Harari, no entanto, acredita em um futuro mais “luminoso” para a humanidade, um futuro no qual seja possível vencer, quem sabe, a própria morte. Não sei se o desejo do autor um dia será concretizado, mas existem muitos homens de ciência que trabalham com esse propósito, pois diante do que já foi conquistado, derrotar a morte pode não ser um objetivo tão distante como nos acostumamos a pensar. Mas, se a morte continuar sendo nosso destino final, vamos torcer para que ela chegue de forma tranquila, como uma espécie de sonho no qual não há mais espaço para o sofrimento.
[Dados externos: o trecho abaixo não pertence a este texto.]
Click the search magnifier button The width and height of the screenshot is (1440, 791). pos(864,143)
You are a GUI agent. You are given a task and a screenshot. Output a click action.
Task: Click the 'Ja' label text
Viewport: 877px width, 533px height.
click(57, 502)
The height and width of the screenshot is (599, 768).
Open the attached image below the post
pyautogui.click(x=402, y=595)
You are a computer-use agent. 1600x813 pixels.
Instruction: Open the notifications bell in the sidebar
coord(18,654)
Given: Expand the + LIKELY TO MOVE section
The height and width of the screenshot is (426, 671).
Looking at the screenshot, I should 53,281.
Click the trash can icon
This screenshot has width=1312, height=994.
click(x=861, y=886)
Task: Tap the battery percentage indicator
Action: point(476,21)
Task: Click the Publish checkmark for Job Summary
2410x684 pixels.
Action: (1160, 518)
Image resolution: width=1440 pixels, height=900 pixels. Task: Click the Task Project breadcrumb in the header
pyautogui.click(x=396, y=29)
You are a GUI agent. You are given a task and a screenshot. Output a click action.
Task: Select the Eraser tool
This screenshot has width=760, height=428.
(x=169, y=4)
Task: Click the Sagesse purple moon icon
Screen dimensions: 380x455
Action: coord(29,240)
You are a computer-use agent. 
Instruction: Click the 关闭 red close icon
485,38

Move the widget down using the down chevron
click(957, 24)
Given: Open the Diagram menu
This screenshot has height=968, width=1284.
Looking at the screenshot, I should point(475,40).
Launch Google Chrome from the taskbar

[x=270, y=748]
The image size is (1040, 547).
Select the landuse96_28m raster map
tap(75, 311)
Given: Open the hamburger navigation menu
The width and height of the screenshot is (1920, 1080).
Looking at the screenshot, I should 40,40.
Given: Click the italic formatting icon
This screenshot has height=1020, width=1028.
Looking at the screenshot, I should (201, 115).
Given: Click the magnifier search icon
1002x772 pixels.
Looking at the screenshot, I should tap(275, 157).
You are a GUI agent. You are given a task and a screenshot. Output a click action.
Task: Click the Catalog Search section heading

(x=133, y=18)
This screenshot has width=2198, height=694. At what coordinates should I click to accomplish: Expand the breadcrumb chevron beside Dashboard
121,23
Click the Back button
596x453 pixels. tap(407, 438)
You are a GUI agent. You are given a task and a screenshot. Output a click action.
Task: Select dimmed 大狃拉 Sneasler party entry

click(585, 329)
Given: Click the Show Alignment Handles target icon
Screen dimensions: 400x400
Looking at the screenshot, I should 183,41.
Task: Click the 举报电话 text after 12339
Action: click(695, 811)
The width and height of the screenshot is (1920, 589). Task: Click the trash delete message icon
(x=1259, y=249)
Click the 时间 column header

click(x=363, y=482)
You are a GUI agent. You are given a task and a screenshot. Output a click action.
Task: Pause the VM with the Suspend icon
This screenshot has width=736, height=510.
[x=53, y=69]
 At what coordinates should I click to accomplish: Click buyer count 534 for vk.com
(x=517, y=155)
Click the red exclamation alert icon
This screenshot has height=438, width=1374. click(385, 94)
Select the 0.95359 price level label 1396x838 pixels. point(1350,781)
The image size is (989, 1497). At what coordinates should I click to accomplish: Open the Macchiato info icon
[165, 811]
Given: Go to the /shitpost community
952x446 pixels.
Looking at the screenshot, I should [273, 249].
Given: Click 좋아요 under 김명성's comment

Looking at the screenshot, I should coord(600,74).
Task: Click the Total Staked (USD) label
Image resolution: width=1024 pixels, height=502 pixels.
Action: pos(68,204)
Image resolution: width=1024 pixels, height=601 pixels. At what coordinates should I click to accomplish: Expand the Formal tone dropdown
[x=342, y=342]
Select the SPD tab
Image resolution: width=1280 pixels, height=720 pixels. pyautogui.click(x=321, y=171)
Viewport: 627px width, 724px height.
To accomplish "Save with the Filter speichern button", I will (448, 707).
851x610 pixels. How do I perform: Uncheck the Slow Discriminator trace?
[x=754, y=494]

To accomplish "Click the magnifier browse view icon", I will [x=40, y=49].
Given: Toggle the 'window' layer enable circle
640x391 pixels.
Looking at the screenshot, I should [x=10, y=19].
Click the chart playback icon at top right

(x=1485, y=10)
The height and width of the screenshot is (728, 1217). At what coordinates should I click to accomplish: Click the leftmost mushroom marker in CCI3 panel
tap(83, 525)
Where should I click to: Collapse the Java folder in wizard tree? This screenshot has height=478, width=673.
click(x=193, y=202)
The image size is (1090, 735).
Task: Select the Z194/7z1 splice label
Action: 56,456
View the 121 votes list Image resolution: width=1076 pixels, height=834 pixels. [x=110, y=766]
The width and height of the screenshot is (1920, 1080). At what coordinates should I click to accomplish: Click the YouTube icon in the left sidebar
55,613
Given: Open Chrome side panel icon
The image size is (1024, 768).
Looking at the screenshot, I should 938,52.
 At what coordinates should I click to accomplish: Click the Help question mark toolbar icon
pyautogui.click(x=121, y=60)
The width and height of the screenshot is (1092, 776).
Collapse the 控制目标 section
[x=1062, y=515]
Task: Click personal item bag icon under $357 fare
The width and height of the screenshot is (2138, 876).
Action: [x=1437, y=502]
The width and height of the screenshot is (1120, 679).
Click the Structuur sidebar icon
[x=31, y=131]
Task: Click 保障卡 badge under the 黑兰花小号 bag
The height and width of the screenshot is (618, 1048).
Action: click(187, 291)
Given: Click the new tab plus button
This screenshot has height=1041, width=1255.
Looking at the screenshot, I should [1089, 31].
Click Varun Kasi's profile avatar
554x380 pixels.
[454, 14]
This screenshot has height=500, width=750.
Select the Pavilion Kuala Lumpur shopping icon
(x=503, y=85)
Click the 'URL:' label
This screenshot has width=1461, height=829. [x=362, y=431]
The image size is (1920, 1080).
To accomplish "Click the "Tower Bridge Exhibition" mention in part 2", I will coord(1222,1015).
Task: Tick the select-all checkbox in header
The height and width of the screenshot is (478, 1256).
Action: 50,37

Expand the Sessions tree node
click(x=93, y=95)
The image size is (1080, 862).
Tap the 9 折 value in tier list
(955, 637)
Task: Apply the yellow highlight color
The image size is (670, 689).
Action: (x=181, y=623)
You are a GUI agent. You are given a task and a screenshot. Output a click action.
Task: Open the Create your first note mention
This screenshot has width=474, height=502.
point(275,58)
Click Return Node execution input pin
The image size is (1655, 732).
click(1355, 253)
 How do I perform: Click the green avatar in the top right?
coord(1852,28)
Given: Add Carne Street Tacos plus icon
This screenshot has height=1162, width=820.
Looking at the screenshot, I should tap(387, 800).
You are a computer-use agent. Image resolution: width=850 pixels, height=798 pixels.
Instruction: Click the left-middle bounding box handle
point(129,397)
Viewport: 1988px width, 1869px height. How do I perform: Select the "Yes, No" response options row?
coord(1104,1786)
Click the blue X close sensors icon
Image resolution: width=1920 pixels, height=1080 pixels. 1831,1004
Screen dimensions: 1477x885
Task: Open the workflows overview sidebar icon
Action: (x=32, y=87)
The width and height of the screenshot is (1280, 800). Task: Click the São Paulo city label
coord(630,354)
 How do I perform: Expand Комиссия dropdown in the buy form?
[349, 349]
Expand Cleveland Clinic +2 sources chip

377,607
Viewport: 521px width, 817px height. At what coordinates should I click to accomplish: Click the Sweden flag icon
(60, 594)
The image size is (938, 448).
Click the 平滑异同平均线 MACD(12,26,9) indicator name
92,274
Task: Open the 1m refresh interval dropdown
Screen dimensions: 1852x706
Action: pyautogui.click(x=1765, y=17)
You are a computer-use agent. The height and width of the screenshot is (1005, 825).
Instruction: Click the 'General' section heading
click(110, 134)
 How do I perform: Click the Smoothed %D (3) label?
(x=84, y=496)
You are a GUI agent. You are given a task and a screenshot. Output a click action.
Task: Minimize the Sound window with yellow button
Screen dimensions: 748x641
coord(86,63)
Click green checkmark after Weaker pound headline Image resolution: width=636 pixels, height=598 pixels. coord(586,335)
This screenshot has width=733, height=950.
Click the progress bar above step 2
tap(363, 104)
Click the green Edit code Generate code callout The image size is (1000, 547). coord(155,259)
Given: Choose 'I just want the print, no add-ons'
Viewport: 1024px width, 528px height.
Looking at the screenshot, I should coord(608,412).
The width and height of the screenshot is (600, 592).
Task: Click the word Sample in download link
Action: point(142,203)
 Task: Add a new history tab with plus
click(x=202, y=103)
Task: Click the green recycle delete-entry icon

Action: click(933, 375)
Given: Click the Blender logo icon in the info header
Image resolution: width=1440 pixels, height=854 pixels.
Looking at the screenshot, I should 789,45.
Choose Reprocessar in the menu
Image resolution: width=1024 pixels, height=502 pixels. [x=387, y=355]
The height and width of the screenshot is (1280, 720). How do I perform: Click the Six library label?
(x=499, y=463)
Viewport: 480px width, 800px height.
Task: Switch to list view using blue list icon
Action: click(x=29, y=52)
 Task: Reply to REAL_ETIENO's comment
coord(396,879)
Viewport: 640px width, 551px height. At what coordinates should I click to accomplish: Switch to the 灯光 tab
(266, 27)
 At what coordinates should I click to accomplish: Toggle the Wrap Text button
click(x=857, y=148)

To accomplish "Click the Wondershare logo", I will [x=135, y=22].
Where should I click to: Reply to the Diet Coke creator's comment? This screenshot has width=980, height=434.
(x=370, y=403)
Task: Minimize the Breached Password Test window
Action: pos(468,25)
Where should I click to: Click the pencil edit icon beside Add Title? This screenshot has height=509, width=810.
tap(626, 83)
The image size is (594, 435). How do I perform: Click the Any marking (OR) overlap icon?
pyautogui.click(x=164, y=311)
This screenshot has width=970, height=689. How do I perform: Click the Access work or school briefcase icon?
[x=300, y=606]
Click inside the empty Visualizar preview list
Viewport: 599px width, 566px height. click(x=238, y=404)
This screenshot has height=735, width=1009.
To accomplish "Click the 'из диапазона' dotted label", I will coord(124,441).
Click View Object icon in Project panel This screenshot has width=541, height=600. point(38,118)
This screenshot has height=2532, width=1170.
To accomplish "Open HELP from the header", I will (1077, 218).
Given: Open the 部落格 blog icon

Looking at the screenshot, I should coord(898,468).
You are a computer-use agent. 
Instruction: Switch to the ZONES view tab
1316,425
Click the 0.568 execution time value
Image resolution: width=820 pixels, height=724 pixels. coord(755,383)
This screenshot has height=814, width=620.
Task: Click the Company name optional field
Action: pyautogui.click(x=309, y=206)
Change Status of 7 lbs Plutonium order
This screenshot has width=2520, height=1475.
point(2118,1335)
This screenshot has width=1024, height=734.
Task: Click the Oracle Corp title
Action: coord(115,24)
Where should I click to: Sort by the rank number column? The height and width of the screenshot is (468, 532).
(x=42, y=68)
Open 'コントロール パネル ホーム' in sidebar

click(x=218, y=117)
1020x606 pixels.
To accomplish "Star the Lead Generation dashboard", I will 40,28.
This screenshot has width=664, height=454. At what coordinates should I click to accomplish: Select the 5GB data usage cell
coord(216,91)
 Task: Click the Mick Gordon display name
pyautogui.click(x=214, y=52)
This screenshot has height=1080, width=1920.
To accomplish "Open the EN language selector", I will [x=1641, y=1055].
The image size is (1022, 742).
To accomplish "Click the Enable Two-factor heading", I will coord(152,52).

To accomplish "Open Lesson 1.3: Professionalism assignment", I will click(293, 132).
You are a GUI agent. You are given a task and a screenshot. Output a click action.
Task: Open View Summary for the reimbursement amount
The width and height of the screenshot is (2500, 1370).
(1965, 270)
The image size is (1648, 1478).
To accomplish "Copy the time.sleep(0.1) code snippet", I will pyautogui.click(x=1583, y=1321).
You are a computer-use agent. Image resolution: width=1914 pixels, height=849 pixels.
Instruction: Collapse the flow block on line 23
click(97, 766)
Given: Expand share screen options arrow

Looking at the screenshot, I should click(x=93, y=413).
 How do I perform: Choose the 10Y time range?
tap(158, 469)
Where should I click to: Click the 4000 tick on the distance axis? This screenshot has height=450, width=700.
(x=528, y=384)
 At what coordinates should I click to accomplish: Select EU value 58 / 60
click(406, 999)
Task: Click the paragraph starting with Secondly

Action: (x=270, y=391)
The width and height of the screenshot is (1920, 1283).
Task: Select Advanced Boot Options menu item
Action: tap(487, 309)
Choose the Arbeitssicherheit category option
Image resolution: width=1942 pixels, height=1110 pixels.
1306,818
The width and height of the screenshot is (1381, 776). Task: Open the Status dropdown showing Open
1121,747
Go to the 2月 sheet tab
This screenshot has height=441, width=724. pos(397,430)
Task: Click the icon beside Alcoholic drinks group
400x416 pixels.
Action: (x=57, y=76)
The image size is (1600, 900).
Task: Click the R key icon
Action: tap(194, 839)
Em Sapiens: uma breve história da humanidade encontramos informações que nos fazem acreditar que esse sonho está quase ao alcance de nossas mãos. Leia e comprove você mesmo!

[1] KAKU, Michio. A física do futuro. Como a ciência moldará o destino humano e o nosso cotidiano. São Paulo: Rocco, 2012. 416 pg.

[2] Disponível em: https://veja.abril.com.br/brasil/entrevista-yuval-noah-harari-evitar-pior/. Acesso: 12 dez 2019.

[3] HARARI, Yuval Noah. Sapiens: uma breve história da humanidade. Tradução Janaína Marcoantonio. 30. Ed. Porto Alegre, RS: L&PM, 2017, 459 páginas.

[4] Como o livro foi publicado em 2015 esses números, com certeza, já não são os mesmos. No entanto, como forma de ilustração eles continuam válidos.